Did President Trump’s tweets telling four Democratic Congresswomen to “go back” where they came from represent a “new low” for his rhetoric on race? Certainly many people who have decried those statements have said so. Witness Rep. Jim McGovern (R-Mass.):

And while he didn’t use that phrase exactly, George T. Conway III, the conservative attorney and husband of counselor to the president Kellyanne Conway, wrote in a Washington Post op-ed that the tweets crossed a threshold that allowed him to clearly use the label “racist.”

“I don’t have a Racist bone in my body!” Trump proclaimed Tuesday on Twitter. But for years, he’s been espousing language and ideas in line with the tweets he directed at the four members of Congress, all of whom are U.S. citizens and three of whom were born in the United States. He has many times indicated, or flat-out said, that the United States has no room for people who disagree with him, especially people of color.

Here are a few groups Trump has suggested should not be in the country.

1. NFL players who protest during the national anthem

In September 2017, Trump reignited a then-dormant controversy over American football players who chose to kneel during the singing of the national anthem. “Wouldn’t you love to see one of these NFL owners, when somebody disrespects our flag, to say, ‘Get that son of a bitch off the field right now. Out! He’s fired. He’s fired!'" Trump said.

Months later, Trump told Fox News that NFL players who do not stand proudly for “The Star-Spangled Banner” should probably not be in the country: “You have to stand proudly for the national anthem. You shouldn’t be playing; you shouldn’t be there. Maybe they shouldn’t be in the country,” he said.

2. Black immigrants from Africa and the Caribbean

In January 2018, Trump expressed his frustration about the United States welcoming immigrants from countries with large black populations.

Lawmakers presented Trump with a bipartisan plan that involved cutting the visa lottery in half. One part of the proposal, supported by the Congressional Black Caucus, recommended that the remaining visas go to underrepresented countries in Africa as well as Temporary Protective Status nations, such as Haiti.

The Post reported that Trump asked in that meeting: “Why are we having all these people from shithole countries come here?”

“Why do we need more Haitians?” Trump added. “Take them out.”
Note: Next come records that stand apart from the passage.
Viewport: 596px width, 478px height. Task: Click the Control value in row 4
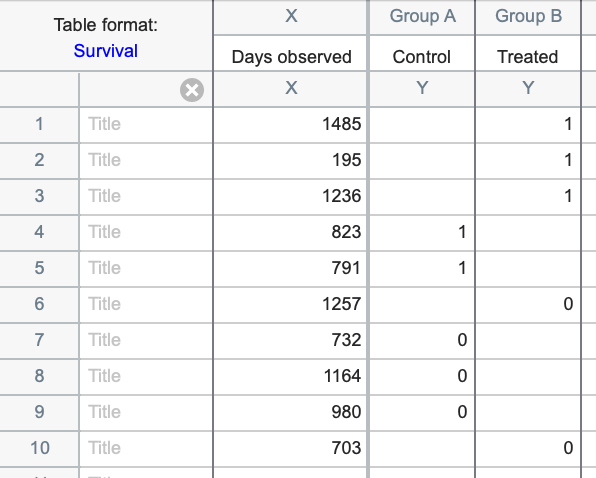click(422, 232)
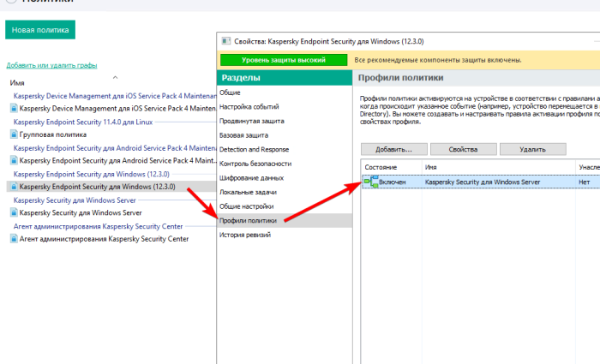
Task: Click the Kaspersky Security Windows Server policy icon
Action: [14, 212]
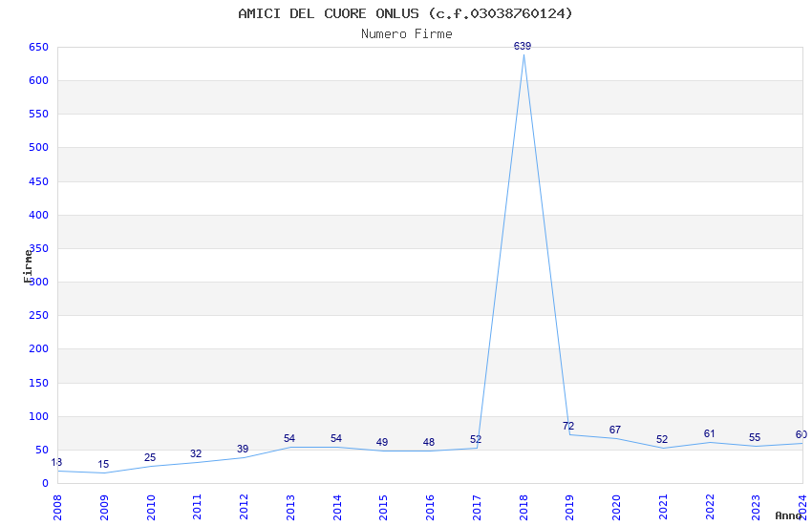Select the 2008 year label on axis
This screenshot has height=525, width=812.
point(57,506)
Trump suggested that the United States bring in more people from countries such as Norway instead.

3. Muslims who want to come here

Following a 2015 mass shooting in Southern California believed to have been inspired by the Islamic State, then-candidate Trump called for greater scrutiny of Muslims — including Muslim Americans who are legal residents of the country.

Trump called for keeping all Muslims from entering America. At a campaign rally in South Carolina, the candidate said: “Donald Trump is calling for a total and complete shutdown of Muslims entering the United States until our country’s representatives can figure out what the hell is going on.”

Trump’s then-campaign manager, Corey Lewandowski, told the Associated Press that the ban would apply to “everybody,” including immigrants and tourists.

One could argue that calling for elected representatives, all of whom are minorities, to go back to countries they aren’t actually from is more blatantly problematic than the previous examples. But they are certainly part of a pattern for Trump, setting a standard for removal he doesn’t seem to apply to white people.